Both California and Hawaii mandate smart inverters to be installed with PV installations. More specifically, California’s Rule 21 calls for CA is on the leading edge, requiring all new solar and storage installations to include multi-function inverters that are connected through secure communications to enable utility or aggregator control.
Smart inverters operating autonomously reduce the need for infrastructure upgrades
With a smart inverter, DERs can be dialed back so the grid can accommodate additional power. Upgrades to substation and feeders will not be required. In addition, smart inverters help the grid “ride through” momentary disruptions to frequency and voltage.
According to a joint California IOU white paper, Enabling Smart Inverters for Distribution Grid Services, there are two functions that smart inverters can perform – autonomous and active.
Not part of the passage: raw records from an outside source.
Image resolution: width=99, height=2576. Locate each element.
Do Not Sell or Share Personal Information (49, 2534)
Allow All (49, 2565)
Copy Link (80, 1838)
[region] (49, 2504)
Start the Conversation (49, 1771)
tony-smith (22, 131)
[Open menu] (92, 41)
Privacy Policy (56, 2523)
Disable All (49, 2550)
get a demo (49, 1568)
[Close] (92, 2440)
In autonomous mode, smart inverters setpoints are configured so that the inverter can operate independent of central control. Setpoint may be changed remotely, but this is done infrequently. Instead, the utility determines the appropriate setpoints for an inverter and makes these a requirement for interconnections. The initial challenge is to determine the optimal inverter limits for reactive power, active power and power factor.
What many don’t realize is that smart inverters won’t be useful to utilities if they don’t have a data-based understanding of grid conditions and performance at the edge, and can integrate inverter performance scenarios with that data. Engineers need to be able to access models of primary and secondary distribution at the location of the inverter interconnection, accounting for other inverters on the network. Optimization analytics are used to determine the best settings for the inverter. For solar PV, for example, the model accounts for the size of PV system, location, and PV inverter hardware capabilities.
SMUD has recently developed PREconfiguring and Controlling Inverter SEt-points (PRECISE™) in partnership with NREL. The utility was experiencing an influx of applications for residential PV interconnection applications that needed smart inverters that was becoming difficult to process efficiently. NREL performed algorithm development, coding and core development for the tool, which is built on open source solvers and models secondaries not available through the GIS system. Further development to incorporate smart inverters for solar plus storage is in process.
Establishing the optimal set points for initial installation of a smart inverter is not one and done. Operating smart inverters in the active mode enables DERs to offer grid services, such as peak load shaving and enhanced reliability through solar + storage. Getting to the active mode is even more complicated than autonomous operation. The active control – the ability to receive and execute remote commands – involves integration with a Distributed Energy Resources Management System (DERMS) or an Advanced Distribution Management System (ADMS). But that’s a story for another day.